PAGE EXTRACT:

■ ■ ■

Just a quick heads up and congratulations to the team behind ToS;DR – “Terms of Service; Didn’t Read”. We salute your efforts to bring more transparency to the world. [When we wrote our Managed IT contract, we made the lawyer use our plain English phrases. It was very uncomfortable for them, but we won over in the end. It can be done! We can certainly take inspiration from the clarity of this mob’s visualisation though.
Some businesses apply a ‘set and forget’ attitude to IT, as outlined in this recent report on “IT outsourcing mega-deals” from The Age. We don’t operate in the IBM etc space, but that doesn’t make the lessons any less valuable. We generally recommend our clients review their IT Strategy approximately every 3 months. Our agreements are only ever for an initial 12 month term – and that’s just to ensure we can get from where they are to stably operating on our managed IT platform without bailing half way through and causing a whole bunch of complications, not least for them. However, we’ve heard of plenty of providers that lock clients in for 3 or more years on the back of a slick PowerPoint presentation, only to basically go to ground and do the minimal amount of work required not to get sacked. Of course, their contract isn’t renewed, but by then they’ve already laughed all the way to the bank with your money. “Churn and burn” they say. It’s not just unethical, it’s incredibly short-sighted business practice that will ultimately lead to these companies’ demise and some very unhappy customers.
Most of our work comes from clients who have been ‘burned’ by their previous IT provider, sometimes in the manner described above. Some of it comes from a natural growth and evolution in our clients’ businesses that demands a more sophisticated solution than the lone IT guy (or single employee), but most of the time, we have our incompetent competitors to thank for the referral!

■ ■ ■

RECORDED DATA:
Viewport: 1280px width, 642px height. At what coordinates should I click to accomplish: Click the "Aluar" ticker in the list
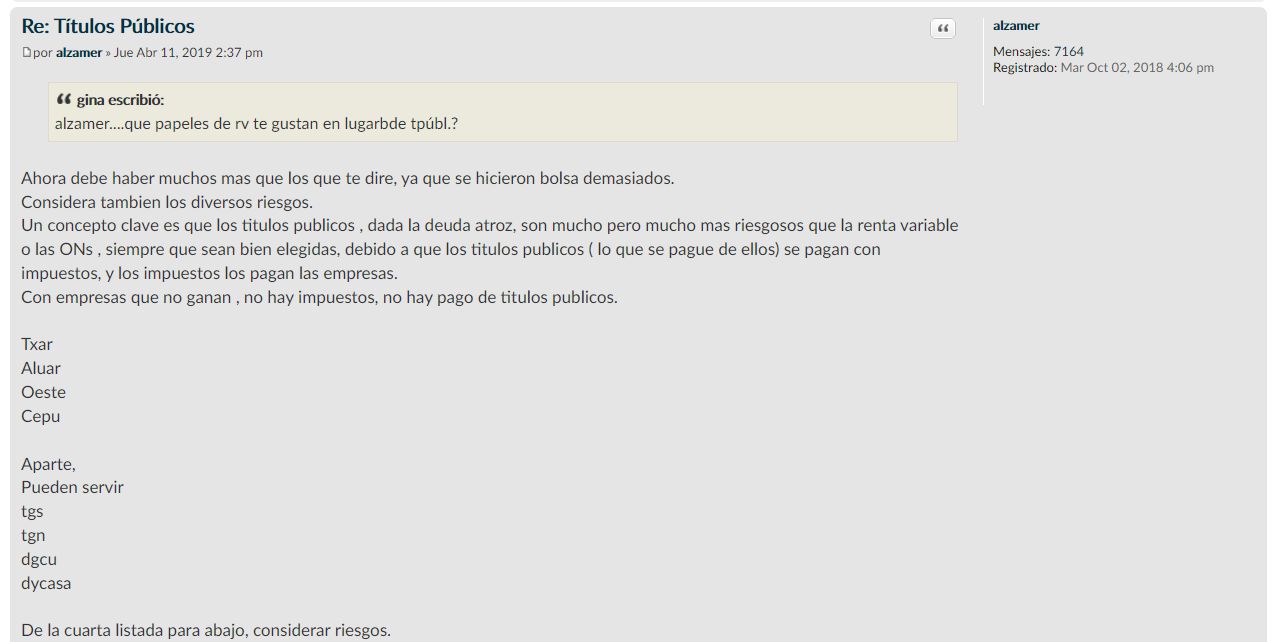[41, 368]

■ ■ ■

EXERCISE TASK A:
Say whether each statement below agrees with the post on IT contracts, answering yes or no and quoting the words from the post that decide it.
(i) The company recommends that clients review their IT Strategy about every three months.
(ii) The company's agreements begin with an initial term of three years.
(iii) The company operates in the same space as IBM.
EXERCISE TASK B: According to the post on IT contracts, which publication carried the report on "IT outsourcing mega-deals"?
EXERCISE TASK C: Set down everything in the post on IT contracts from "Most of our" down to "for the referral!", word for word.

REPLY A:
(i) Yes: "We generally recommend our clients review their IT Strategy approximately every 3 months."
(ii) No: "Our agreements are only ever for an initial 12 month term"
(iii) No: "We don’t operate in the IBM etc space"

REPLY B: The Age.

REPLY C:
Most of our work comes from clients who have been ‘burned’ by their previous IT provider, sometimes in the manner described above. Some of it comes from a natural growth and evolution in our clients’ businesses that demands a more sophisticated solution than the lone IT guy (or single employee), but most of the time, we have our incompetent competitors to thank for the referral!